### Excerpt to read
○ ○ ○
We got everyone a floppy disk from eBay (they’re really hard to find these days), so we can physically see some technology, even if today’s version of a floppy disk has evolved to be faster and smaller.
Sliding back the metal cover, we see that the actual "floppy" disk is inside a hard plastic shell.
Data is stored on the disk, which means that there are magnetic particles on the circular piece of material used to represent information. The polarity of each of these particles can be used to represent values. For example, a particle pointing north could be interpreted as a 0, and a particle pointing south might be a 1.
Let’s snap the plastic shell in half, and take out the actual disk. Back in the day, something like that probably stored 1.44 megabytes, or 1.44 million bytes.
- A byte is 8 bits, and a bit is a binary digit (0 or 1).
Some hardware today, such as hard drives, are functionally equivalent to these floppy disks, with the exception that they’re physically hard and thus more durable.
Let’s take a closer look with this video. Electrical signals from a computer’s memory is translated into voltage fluctuations, which control the spinning disks in a hard drive, where other signals control a read/write head that actually changes the data on a disk.
Hard drives have more capacity than a floppy disk not only because they are harder and can fit things more densely, but because they are made up of multiple disks layered together.
The second part of the video visually shows how the read/write head has a magnet, which is controlled by electrical signals, that change the polarity of magnetic particles on a disk. Lots of these particles together, each of which represent a single bit, can then be used to make up a file.
Realize that this might all be unfamiliar, so there are no dumb questions or dumb answers in this class. In fact, we want to practice reasoning through problems to solve them, even if we have limited information, as that’s what people once did to solve these problems the first time around.

Topics10:00

Computational thinking is where we’ll start this first week, and that just means problem solving, much like a computer would, where we are methodical and precise with our solutions.
Next week, we’ll learn about technologies that make the Internet possible, like routers, switches, and NAT. We’ll get an overview of them, so we can use them to help us solve higher-level problems in later weeks.
Then we’ll talk about back-end development, which mainly deals with software running on a server, databases, and the like. This is in contrast to front-end development, that we’ll cover later, which deals with what the user actually sees. That too, can have some sophisticated code underneath.
Some of you might have prior experience with SQL or Microsoft Access, but we’ll look more closely at database design, and what we can do with databases.
- In fact, the video for Gangnam Style had a huge number of views on YouTube, a number so high that the counter broke. Some years ago, YouTube set aside some amount of memory, 32 bits, for each video, to keep track of its number of views. Once the limit of what those bits could count up to was reached, the number rolled over back to 0, or possibly became negative (as we’ll see later).
○ ○ ○
### Written tasks
1. Translate this sentence from the lecture notes into French: "Sliding back the metal cover, we see that the actual "floppy" disk is inside a hard plastic shell."
2. Rewrite the lecture notes from "Computational thinking is" to "sophisticated code underneath.", substituting "gateways" for "routers".

### Excerpted data
○ ○ ○
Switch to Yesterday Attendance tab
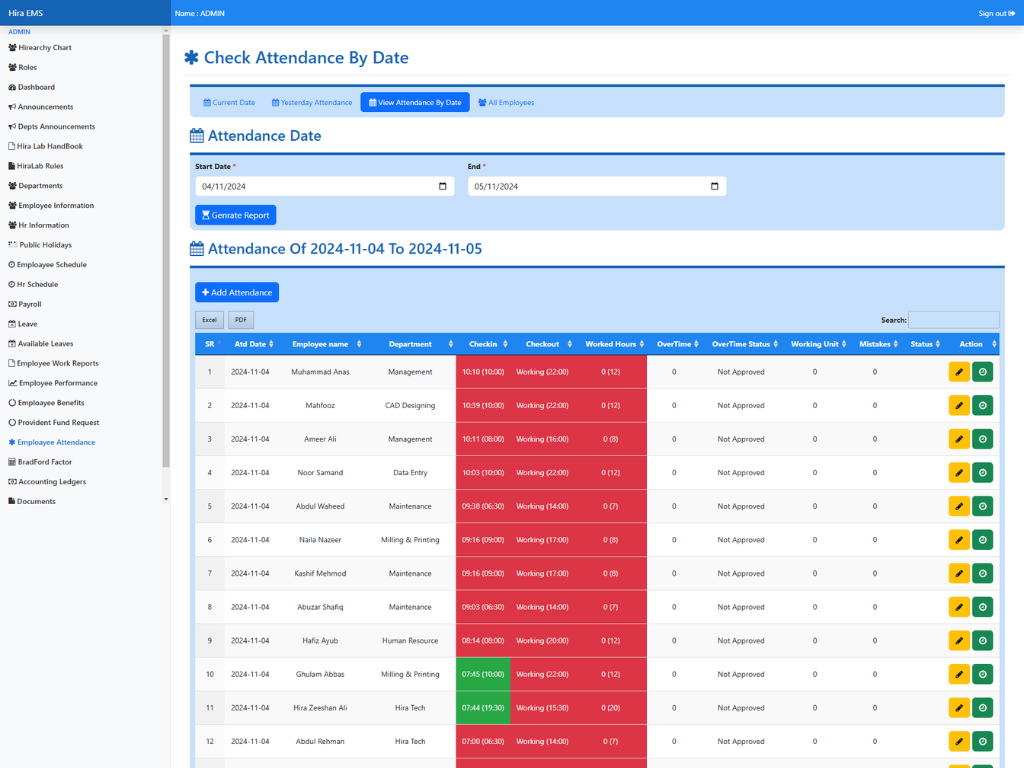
○ ○ ○
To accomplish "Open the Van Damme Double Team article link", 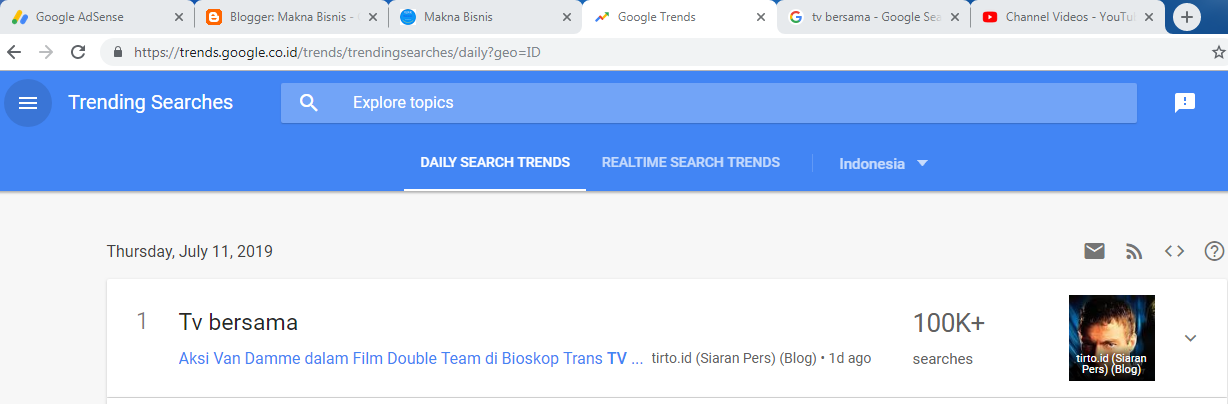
○ ○ ○
### Task-by-task outputs
1. En faisant glisser le cache métallique, nous voyons que le disque « souple » proprement dit se trouve à l'intérieur d'une coque en plastique rigide.

2.
Computational thinking is where we’ll start this first week, and that just means problem solving, much like a computer would, where we are methodical and precise with our solutions.
Next week, we’ll learn about technologies that make the Internet possible, like gateways, switches, and NAT. We’ll get an overview of them, so we can use them to help us solve higher-level problems in later weeks.
Then we’ll talk about back-end development, which mainly deals with software running on a server, databases, and the like. This is in contrast to front-end development, that we’ll cover later, which deals with what the user actually sees. That too, can have some sophisticated code underneath.